The greatest integer function, also known as the floor function, is represented by the notation \([y]\). This function returns the largest integer that is less than or equal to any given real number \(y\). For example, \([3.7] = 3\) and \([−1.2] = −2\).

In the provided exercise, the expression \(f(x) = e^{[\cot x]}\) utilizes the greatest integer function. Here, \([\cot x]\) gives us an integer value of \(\cot x\) nearest and lesser, when \(x\) approaches different sides of \(\frac{\pi}{2}\). This impacts how we calculate limits in this context since the behavior of \(\cot x\) changes near \(\frac{\pi}{2}\).

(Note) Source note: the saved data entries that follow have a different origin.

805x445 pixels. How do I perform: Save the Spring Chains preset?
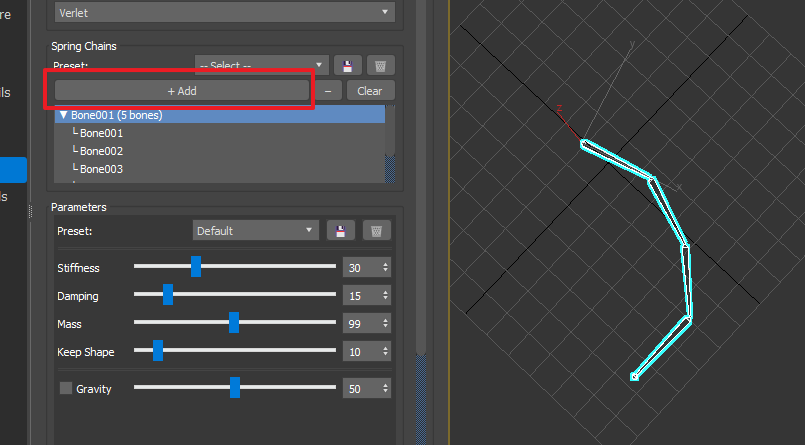[x=346, y=66]
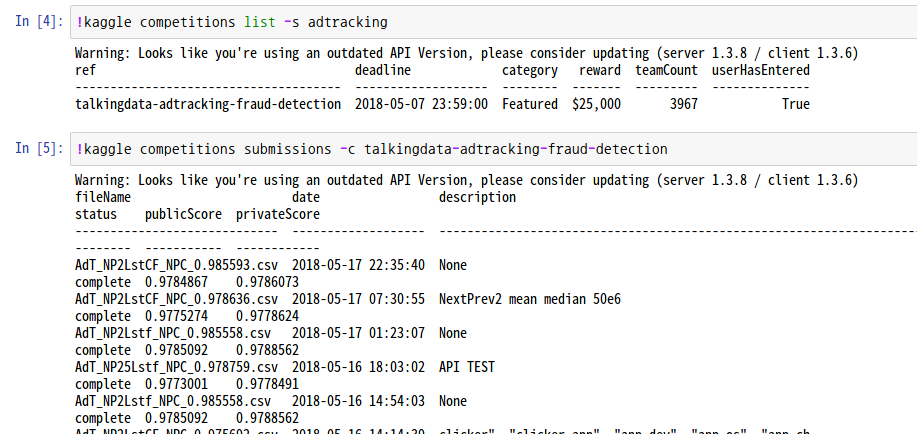This screenshot has width=917, height=434.
Task: Click private score 0.9786073
Action: pyautogui.click(x=267, y=283)
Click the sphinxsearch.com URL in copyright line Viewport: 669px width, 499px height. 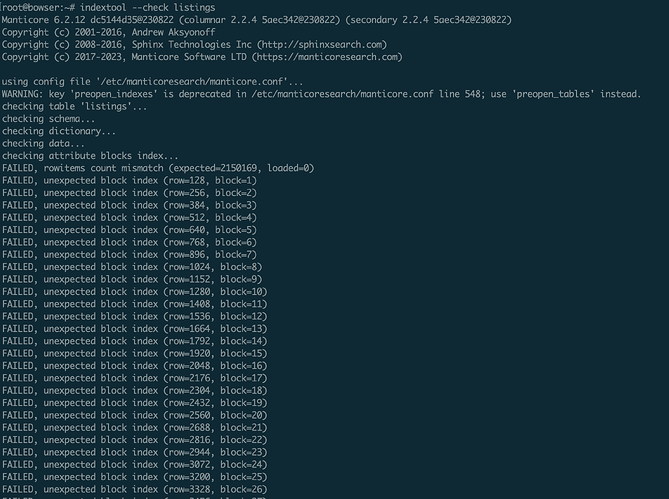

• As \(x\) approaches \(\frac{\pi}{2}^+\), \(\cot x\) approaches zero from positive values, yielding \([\cot x] = 0\).
• When \(x\) approaches \(\frac{\pi}{2}^-\), \(\cot x\) approaches zero from negative values, leading to \([\cot x] = -1\).

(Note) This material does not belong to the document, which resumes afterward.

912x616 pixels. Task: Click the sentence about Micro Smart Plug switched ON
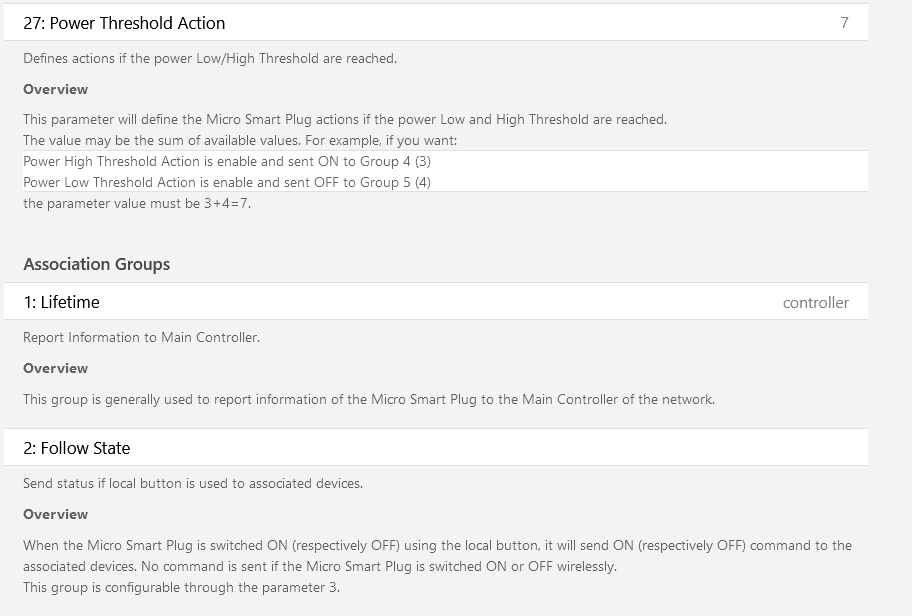437,556

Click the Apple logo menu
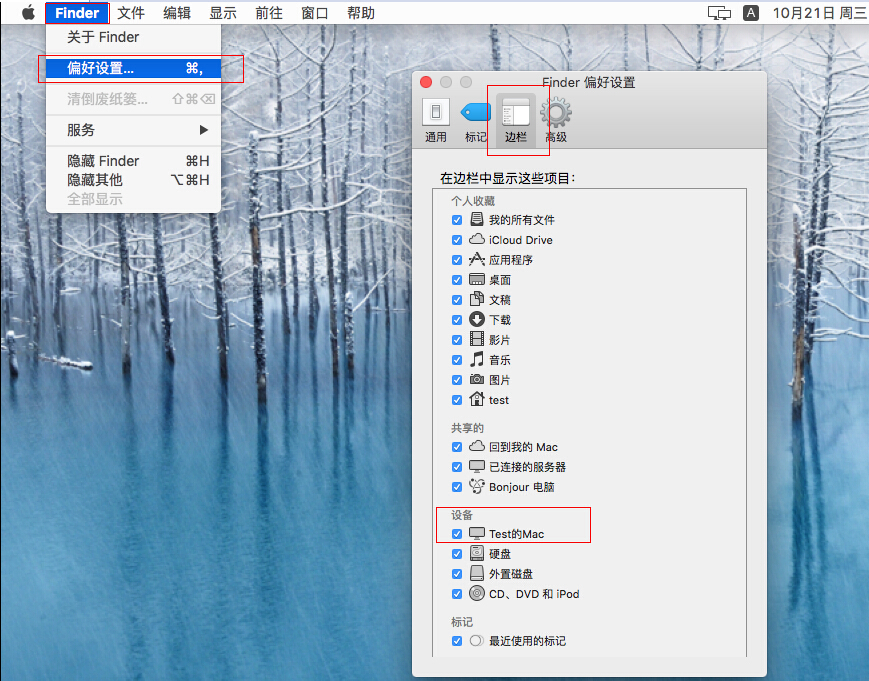coord(28,13)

Trigonometric limits involve evaluating expressions where trigonometric functions like sine, cosine, and tangent are part of the function approaching a specific angle. Understanding how these limits behave is crucial in calculus.

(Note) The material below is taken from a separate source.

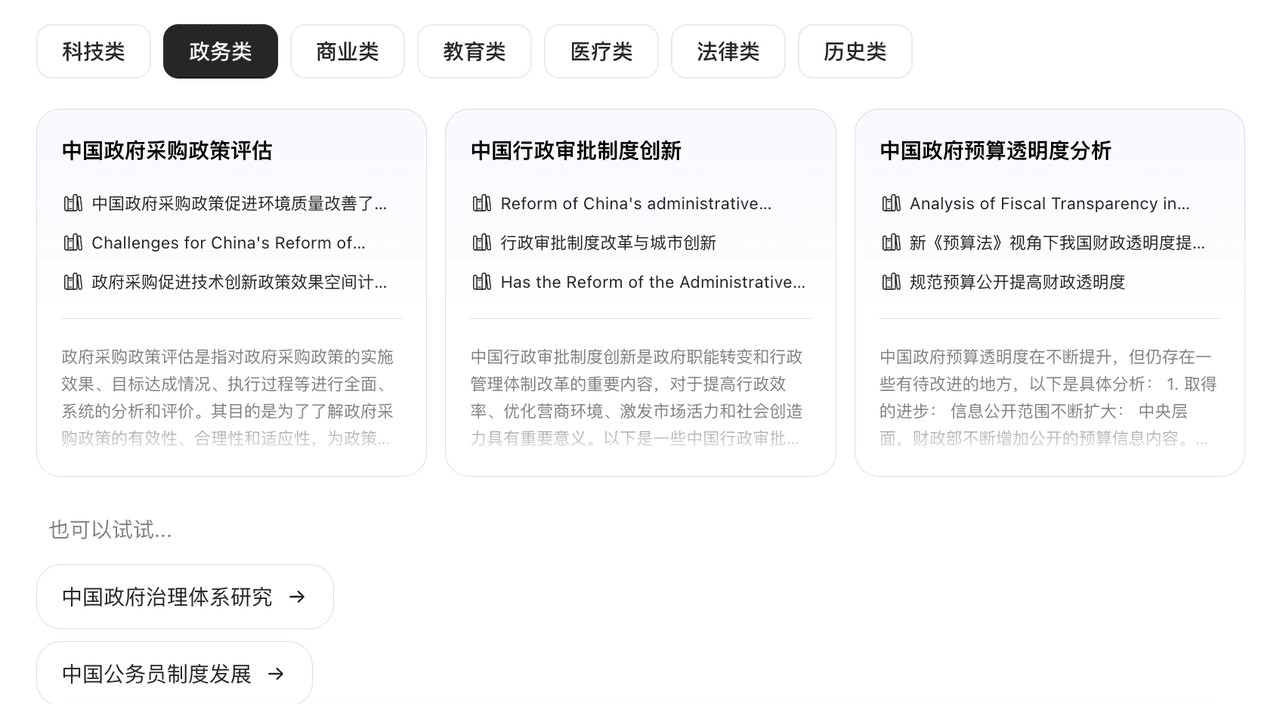Open reference 新《预算法》视角下我国财政透明度
This screenshot has height=704, width=1280.
click(x=1056, y=243)
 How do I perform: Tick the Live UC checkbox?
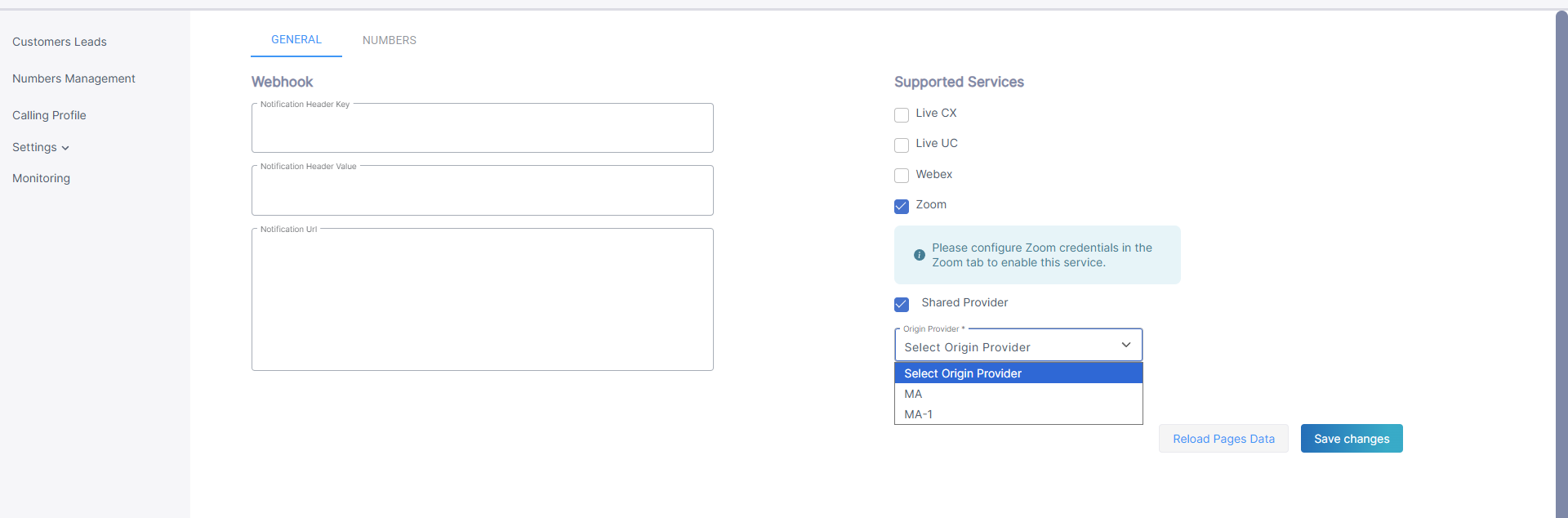tap(902, 145)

In this case, we focus on the cotangent function, \(\cot x = \frac{1}{\tan x}\). As \(x\) moves closer and closer to \(\frac{\pi}{2}\), the behavior of \(\tan x\) affects \(\cot x\) drastically:

• Approaching from the right, \(x \to \frac{\pi}{2}^+\), \(\tan x\) decreases sharply towards negative infinity, causing \(\cot x\) to trend towards zero from positive values.
• From the left, \(x \to \frac{\pi}{2}^-\), \(\tan x\) increases towards positive infinity, making \(\cot x\) edge towards zero from the negative side.

These trigonometric limits help us interpret the function \(f(x)\) in terms of exponential expressions.

Exponential functions, such as \(e^x\), are critical in calculus due to their unique growth properties and the relationship to the natural logarithm. With \(f(x) = e^{[\cot x]}\), the value of \([\cot x]\) directly influences the behavior of the exponential function.

Analyzing the limits:

• For \(\lim_{x \to \frac{\pi}{2}^+} f(x)\), we saw that \([\cot x] \rightarrow 0\), leading to \(e^0 = 1\).
• For \(\lim_{x \to \frac{\pi}{2}^-} f(x)\), \([\cot x] = -1\), resulting in \(e^{-1} = \frac{1}{e}\).

The peculiar behaviors of these exponential functions at specific integer powers underscore the importance of understanding both the whole number powers and their corresponding exponential transformations. Each calculation reinforces how shifts in the base of \(\cot x\) affect \(f(x)\) dramatically, highlighting the role of exponential functions in defining limits.